What is the CCPA?

The California Consumer Privacy Act (CCPA) is the most comprehensive personal data protection law in the United States. The CCPA creates consumer rights relating to the access to, deletion of, and sharing of personal information that is collected by businesses.

The CCPA applies to all businesses, regardless of location, that meet the following criteria:

  • Has annual revenue of $25 million or more
  • Controls or possesses the data of 100,000 or more California residents
  • Derives 50% or more of its revenue from the sale of personal data

For organizations that meet the applicability criteria, here is a breakdown of what is required for CCPA compliance:

  • Businesses must honor a consumer’s request for the categories and specific elements of their personal information the business has collected. Consumers also have the right to request their personal data be deleted (exemptions apply)
  • Businesses must give consumers the ability to opt out of the sale of personal data
  • Businesses are prohibited from discriminating against consumers that exercised any of their CCPA rights
  • Organizations are required to provide four types of notices: 1 Privacy Policy, 2. Notice at Collection 3. Notice of Financial Incentive and 4. a “Just-in-Time” Notice

Vendor requirements

Businesses must determine whether vendors that process the personal information of California consumers on their behalf are considered a “service provider” or a “third party” as defined under the CCPA. Businesses that lack a contract or the specific language required in contracts with vendors may be subject to the sale of personal information requirements based on the relationship. The definitions are as follows:

Service provider: a sole proprietorship, partnership, limited liability company, corporation, association, or other legal entity that processes information on behalf of a business and to which the business discloses a consumer’s personal information for a business purpose pursuant to a written contract.

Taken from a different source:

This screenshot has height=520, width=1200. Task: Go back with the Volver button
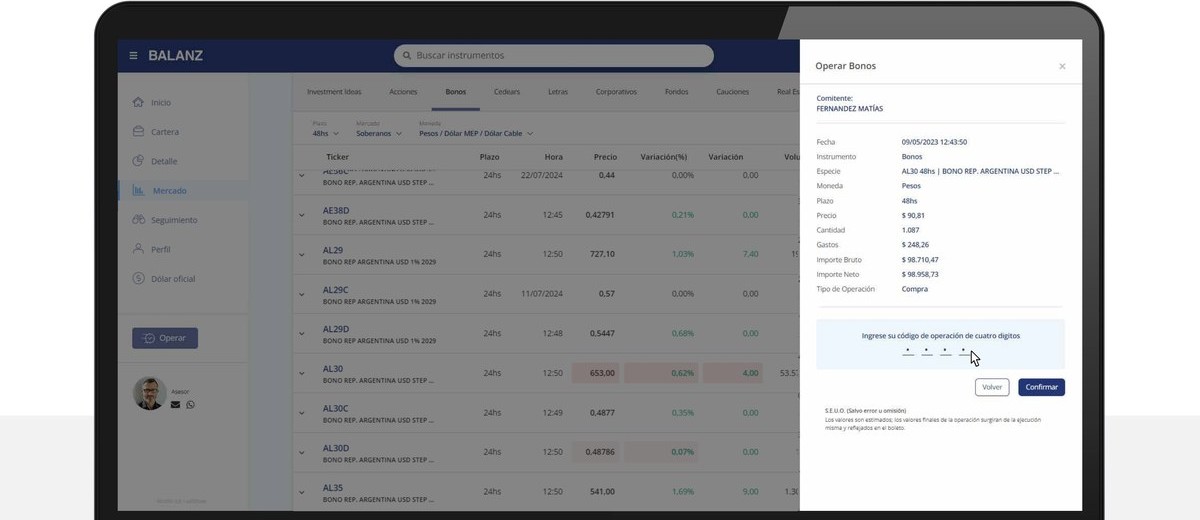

Third party: a person or business entity who is NOT:

  • The business that collects the PI from consumers; or
  • The recipient of PI from a business for a business purpose pursuant to a written contract (contract must prohibit the sale of the PI or other use outside of the written contract).

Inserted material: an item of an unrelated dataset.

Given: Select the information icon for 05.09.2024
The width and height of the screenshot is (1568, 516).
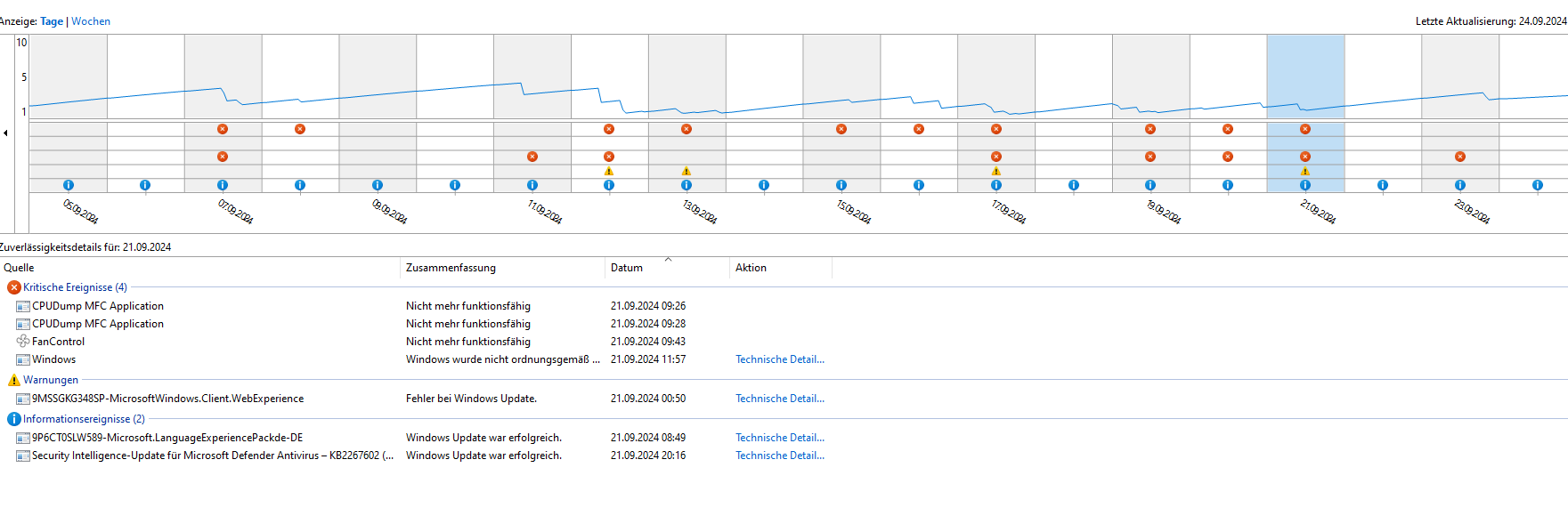Looking at the screenshot, I should coord(69,185).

Contracts must be updated or put in place and include specific requirements regarding personal information processing activities. Contractual provisions must outline that the service provider is prohibited from:

  • Selling personal information;
  • Retaining, using, or disclosing the personal information for any purpose other than for the specific purpose of performing the services specified in the contract, including retaining, using, or disclosing the personal information for a commercial purpose other than providing the services specified in the contract; and
  • Retaining, using, or disclosing the information outside of the direct business relationship between the person and the business.

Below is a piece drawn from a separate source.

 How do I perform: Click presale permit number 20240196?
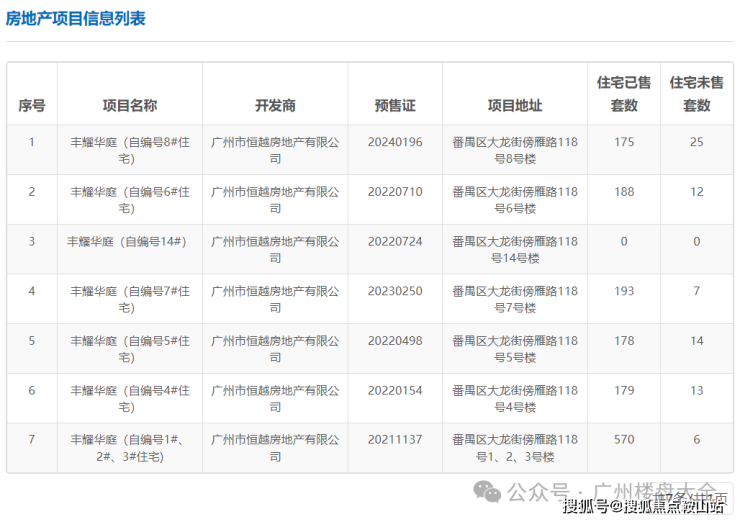click(x=395, y=142)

Contracts must also include a statement confirming that the service provider understands the restrictions outlined above.

Achieving CCPA Compliance

To achieve CCPA compliance organizations need to have the appropriate privacy controls implemented to honor consumer rights, address proper disclosure requirements, and maintain records of processing. A data privacy assessment is typically the first step toward compliance. The assessment will provide organizations with a roadmap by helping them understand their CCPA obligations, risk exposure, and if their current controls satisfy CCPA requirements.


The Risk of Noncompliance

The California Attorney General’s office can levy penalties of $2,500 for each violation or $7,500 for each intentional violation. In August of 2022, personal care and beauty product company Sephora had a $1.2m settlement issued against it for CCPA violations.

The CCPA gives consumers a private right of action in the event of a data breach. Individuals can file a civil suit if their non-encrypted or non-redacted personal information was included in a breach that was a result of a business’s CCPA violation. Damages in a civil suit range from $100-$750 per consumer incident, or more if the actual damages exceed $750.

The private right of action opens the door to class action lawsuits, which greatly increases an organization’s financial risk for CCPA violations.

How we can Help

CompliancePoint provides a full suite of services that help organizations manage and respond effectively to privacy requirements, including CCPA, GDPR, and other state laws. We help organizations proactively identify their gaps, build out frameworks to meet compliance requirements, and can manage their privacy program on an ongoing basis to maintain compliance.

Let's get you started with CCPA Compliance

Frequently Asked Questions

CCPA stands for the California Consumer Privacy Act.

The CCPA applicability thresholds for businesses are:

  • Annual revenue of $25 million or more
  • Control or possess the data of 100,000 or more California residents
  • Derive at least 50% of revenue from the sale of personal data

The CPRA is a series of amendments to the CCPA that added new privacy rights. The CPRA amendments went into effect in January 2023.